As Jim said, Fort deSoto isn't the kind of place anyone could hide out in for more than a day, as it is dead flat and the parts that are not beach are mostly waterway. I go there often, and there are only 2 places that anyone could hide: inside the fort itself, which might work except that is fully open for tourists to explore around in every day, and in the mangrove cuts, which would be workable only you were only using them to stash a kayak for a getaway; otherwise that's only waterway, so you'd have to hide either in a tree or underwater. The road entrance to Ft. deSoto is gated and there is an admission fee to get in; rangers get very close eyes on your vehicle coming and going. The same goes for Egmont Key, which is flat and has a lot of visitors, but is most notable for what it does NOT have: fresh water.
He's not hiding out in Ft. deSoto; that is, as our UK friends like to say, "a non-starter." What *could* have happened is that the parents left him there to make his own way out on foot, with a stolen bike or kayak, or even on the public bus line, with the intention of having him leave town from Tampa, where he would not be as conspicuous.
There is actually a Puerto Rico theory circulating, which IMO isn't all that way out there as a possibility. If he boarded a plane to Puerto Rico during or just after Labor Day weekend it might have worked, if he used a gift card online to buy a ticket under the assumed name of someone he knows well, and then claimed to have lost his ID. Puerto Rico is a US territory; the domestic ID rules are in effect for flights headed there, which means he could fly without photo ID if he agreed to "enhanced screening" by TSA. If this was the plan, I doubt he would have stayed in PR for more than a hot minute once he arrived, because he would have wanted to get out of easy reach of US law enforcement before the net started to close. Puerto Rico is a notoriously porous segment of the US border, so he could have gone just about anywhere in the Caribbean or even South America by boat from there.
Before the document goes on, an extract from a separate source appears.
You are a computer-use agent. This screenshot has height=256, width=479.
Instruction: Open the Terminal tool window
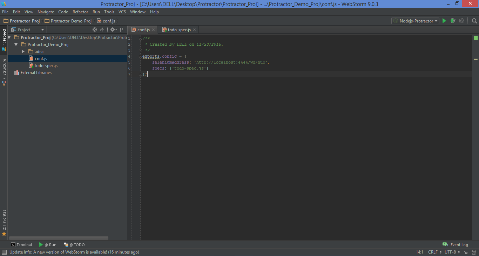pyautogui.click(x=21, y=244)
About the phone: the report is that the phone that was purchased is the same phone left behind at his parents' home. It isn't that odd that anyone who had lost a phone might come in to replace it, so that part isn't suspicious at all, as he claimed his phone had been lost/broken on the trip out west. What could be possible is that the realization hit after buying it that a phone purchased at an actual phone store, even if pre-paid, is very traceable, because phone stores keep careful records for marketing. Buying one with cash at Walmart is a whole lot safer if you don't want it traced.